[Dataset excerpts]
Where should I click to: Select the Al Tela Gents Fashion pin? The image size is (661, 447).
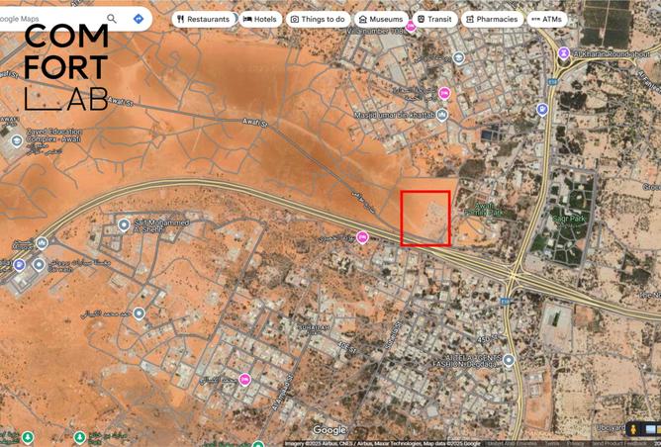coord(508,360)
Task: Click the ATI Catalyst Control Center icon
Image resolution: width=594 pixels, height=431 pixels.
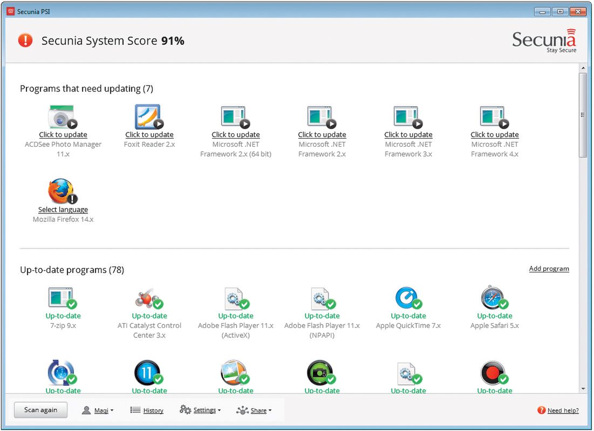Action: (x=149, y=298)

ACTION ITEM: Your answer must be an exact copy of the records above, with no pictures included.

ANSWER FOR THIS EXERCISE:
Where should I click to: Select the Al Tela Gents Fashion pin? The image size is (661, 447).
coord(508,360)
Task: Click the ATI Catalyst Control Center icon
Image resolution: width=594 pixels, height=431 pixels.
Action: (x=149, y=298)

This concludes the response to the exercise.